With renewed interest, the scientific community is looking to see if the clinical outcomes of these modern devices in these challenging scenarios are overruling the current gold standard. This late healing phenomenon leads to loss of patent vessel lumen and recurrence of claudication and chronic limb-threatening ischemia symptoms. Target lesion revascularization is a logical sequence in this setting. During the last decade, it became clear that ISR is associated with many self-expanding BMS design features, such as longer stent lengths, smaller stent diameters, nonadapted strut thicknesses, high metal-to-artery ratios, lack of flexibility, and suboptimal radial forces.
Mechanical engineering is a science of compromise. Therefore, altering any single characteristic of a stent inevitably affects other properties. There is a very complex interaction between every feature of stent design and how the device behaves in clinical practice. One potential predictor of good stent performance is an ideal amount and balance of the three radial forces: chronic outward force COF , the radial force that a self-expanding stent exerts at expansion on the vessel wall; radial resistive force RRF , the force the stent resists under circumferential compression; and crush resistance CR , the force the stent resists under focal compression.

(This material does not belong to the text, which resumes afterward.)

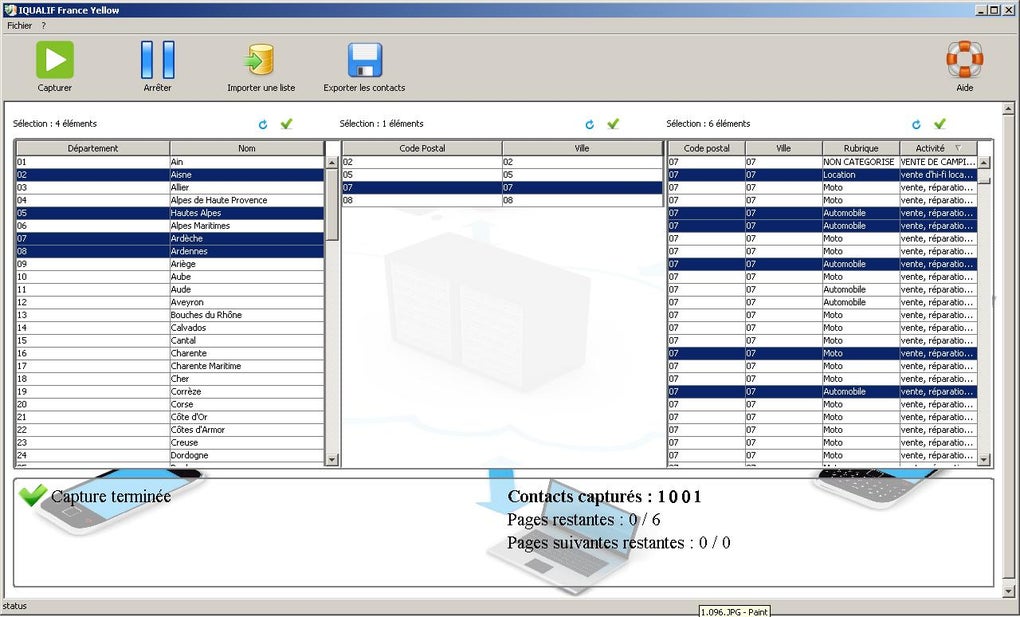Confirm Département selection with green checkmark
The width and height of the screenshot is (1020, 617).
(286, 124)
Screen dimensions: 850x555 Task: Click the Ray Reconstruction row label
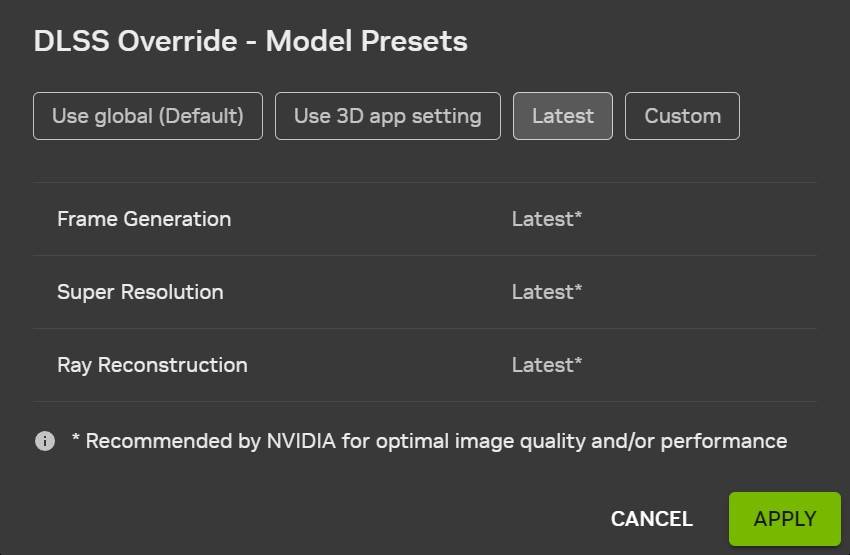pyautogui.click(x=152, y=365)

Complex engineering techniques, such as programming the fully open stent diameter higher than the normal nominal diameter, can also manipulate the different radial forces of the device. Figure 1. The programming of hysteresis curves can impact the expansion and compression forces of a stent. Accomplishing the right amount of these forces is crucial. For example, on one hand, the COF needs to be high enough to restore the vessel lumen to near-normal diameter.
On the other hand, too much COF eg, from higher oversizing ratios can cause a significant chronic increase in wall shear and structural stress to the arterial wall, inflammatory response, deep vascular injury with internal elastic lamina fracture, and finally, the development of myointimal hyperplasia.